A new baseball season brings hope to all fans, but mostly those of the highest-spending teams.

The first few games of the MLB season are now in the books, and hope springs eternal for your favorite baseball team (unless you’re a fan of the Colorado Rockies, already facing 0.0% odds of making the playoffs).

payroll between different baseball teams

But everyone outside of Denver may want to calibrate their title hopes on where their team’s opening day payroll ranks among MLB teams — since 1995, 26 of the 29 World Series-winning teams have come from the upper half of the list, per Baseball America.

  • Over that span, only one team from the league’s bottom 10 has won it all (the 2003 Florida Marlins).

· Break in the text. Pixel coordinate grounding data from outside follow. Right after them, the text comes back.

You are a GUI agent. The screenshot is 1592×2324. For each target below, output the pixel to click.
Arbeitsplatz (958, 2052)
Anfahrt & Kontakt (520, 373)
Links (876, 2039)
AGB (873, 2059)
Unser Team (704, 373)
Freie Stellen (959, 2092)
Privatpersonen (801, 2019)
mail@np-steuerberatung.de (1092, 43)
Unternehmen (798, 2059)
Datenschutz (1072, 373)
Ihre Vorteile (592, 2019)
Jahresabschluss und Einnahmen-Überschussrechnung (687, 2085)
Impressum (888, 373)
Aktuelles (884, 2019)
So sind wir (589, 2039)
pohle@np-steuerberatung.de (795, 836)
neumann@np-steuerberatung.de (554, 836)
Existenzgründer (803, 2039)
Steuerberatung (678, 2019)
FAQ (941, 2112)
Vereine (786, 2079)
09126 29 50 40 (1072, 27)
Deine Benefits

How does that sound to you?

That fact sounds pretty promising if you’re a Los Angeles Dodgers fan. The team outspent everyone this offseason, committing ~$1.1B to a class of free agents led by Shohei Ohtani, the $700m man/modern-day Babe Ruth.

  • Ohtani’s compatriot Yoshinobu Yamamoto also landed on the Dodgers, but with a comparatively chilly $325m contract.

On the flip side, the spend-to-win reality sounds miserable if you’re a fan of the bargain-basement Oakland A’s, by far the lowest-spending team in the majors.

  • If you piled the A’s current 26-man roster on each other’s shoulders to create one megatall ballplayer with 26 salaries, he still wouldn’t make the top-10 list of the league’s highest-paid players.

At least Oakland fans are already conditioned for misery, given their beloved franchise is set to decamp for a $1.5B ballpark in Las Vegas in 2028. But hey, at least ticket prices in Oakland will be super cheap all summer?

Now, how about the players?

Forbes expects eight players to clear $40m+ this season, including the two aforementioned Japanese stars, New York Yankees slugger Aaron Judge, and 3x league MVP Mike Trout.

The ballplayer walking away with the most cash this season will, of course, be Ohtani. He tops the league in endorsement deals, which brings in $60m+ annually for the international superstar.

That haul makes up for his minimal on-field earnings, which, because Ohtani deferred 97% of his Dodgers salary, will only total $2m.

He’ll be fine, though. You can bet on it.